Exercise inputs |
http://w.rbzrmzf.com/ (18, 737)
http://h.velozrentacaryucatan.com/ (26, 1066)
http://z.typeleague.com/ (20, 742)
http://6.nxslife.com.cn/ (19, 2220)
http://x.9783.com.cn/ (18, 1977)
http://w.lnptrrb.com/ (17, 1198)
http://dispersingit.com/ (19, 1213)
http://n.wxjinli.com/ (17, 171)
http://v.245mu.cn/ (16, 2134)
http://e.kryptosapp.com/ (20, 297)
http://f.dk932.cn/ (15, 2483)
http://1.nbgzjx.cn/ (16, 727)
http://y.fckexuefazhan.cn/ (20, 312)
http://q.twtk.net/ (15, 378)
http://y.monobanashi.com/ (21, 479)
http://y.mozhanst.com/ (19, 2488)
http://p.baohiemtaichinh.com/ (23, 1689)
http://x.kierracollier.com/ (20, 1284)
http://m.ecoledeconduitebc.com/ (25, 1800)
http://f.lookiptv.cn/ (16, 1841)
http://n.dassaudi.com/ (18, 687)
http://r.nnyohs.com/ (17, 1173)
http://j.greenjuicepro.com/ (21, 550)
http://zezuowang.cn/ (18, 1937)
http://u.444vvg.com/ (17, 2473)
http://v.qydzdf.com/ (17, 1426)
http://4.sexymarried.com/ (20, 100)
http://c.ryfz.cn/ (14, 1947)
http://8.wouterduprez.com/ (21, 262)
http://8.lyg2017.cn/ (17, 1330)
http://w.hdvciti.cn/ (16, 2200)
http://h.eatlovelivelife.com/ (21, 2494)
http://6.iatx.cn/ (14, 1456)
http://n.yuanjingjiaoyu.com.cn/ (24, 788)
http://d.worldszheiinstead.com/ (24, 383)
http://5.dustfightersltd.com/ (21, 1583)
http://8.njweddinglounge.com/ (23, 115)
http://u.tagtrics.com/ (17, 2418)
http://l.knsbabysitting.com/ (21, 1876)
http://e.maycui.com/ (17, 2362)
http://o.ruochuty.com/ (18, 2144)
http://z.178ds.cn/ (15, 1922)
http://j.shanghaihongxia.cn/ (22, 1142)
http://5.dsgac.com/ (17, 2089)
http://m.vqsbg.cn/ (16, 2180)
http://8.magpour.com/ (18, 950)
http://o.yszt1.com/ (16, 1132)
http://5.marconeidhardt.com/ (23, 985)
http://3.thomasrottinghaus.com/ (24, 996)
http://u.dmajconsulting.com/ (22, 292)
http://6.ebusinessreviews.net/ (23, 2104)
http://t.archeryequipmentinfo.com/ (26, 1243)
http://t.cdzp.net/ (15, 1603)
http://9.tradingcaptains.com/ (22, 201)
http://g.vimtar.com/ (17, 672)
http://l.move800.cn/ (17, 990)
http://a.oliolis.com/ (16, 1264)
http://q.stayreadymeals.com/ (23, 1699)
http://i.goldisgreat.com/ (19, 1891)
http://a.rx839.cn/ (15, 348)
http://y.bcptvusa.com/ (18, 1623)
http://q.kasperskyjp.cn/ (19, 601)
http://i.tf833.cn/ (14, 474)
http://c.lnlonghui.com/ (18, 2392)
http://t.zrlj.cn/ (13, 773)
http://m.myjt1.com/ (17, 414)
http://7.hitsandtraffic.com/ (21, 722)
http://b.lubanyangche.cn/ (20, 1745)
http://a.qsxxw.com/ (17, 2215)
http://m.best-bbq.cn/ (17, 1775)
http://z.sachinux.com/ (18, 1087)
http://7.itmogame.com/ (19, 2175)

Aim of the exercise | Quote every line from the beginning of the entries up to and including the line that contains "http://u.444vvg.com/ (17, 2473)".

Result of the exercise |
http://w.rbzrmzf.com/ (18, 737)
http://h.velozrentacaryucatan.com/ (26, 1066)
http://z.typeleague.com/ (20, 742)
http://6.nxslife.com.cn/ (19, 2220)
http://x.9783.com.cn/ (18, 1977)
http://w.lnptrrb.com/ (17, 1198)
http://dispersingit.com/ (19, 1213)
http://n.wxjinli.com/ (17, 171)
http://v.245mu.cn/ (16, 2134)
http://e.kryptosapp.com/ (20, 297)
http://f.dk932.cn/ (15, 2483)
http://1.nbgzjx.cn/ (16, 727)
http://y.fckexuefazhan.cn/ (20, 312)
http://q.twtk.net/ (15, 378)
http://y.monobanashi.com/ (21, 479)
http://y.mozhanst.com/ (19, 2488)
http://p.baohiemtaichinh.com/ (23, 1689)
http://x.kierracollier.com/ (20, 1284)
http://m.ecoledeconduitebc.com/ (25, 1800)
http://f.lookiptv.cn/ (16, 1841)
http://n.dassaudi.com/ (18, 687)
http://r.nnyohs.com/ (17, 1173)
http://j.greenjuicepro.com/ (21, 550)
http://zezuowang.cn/ (18, 1937)
http://u.444vvg.com/ (17, 2473)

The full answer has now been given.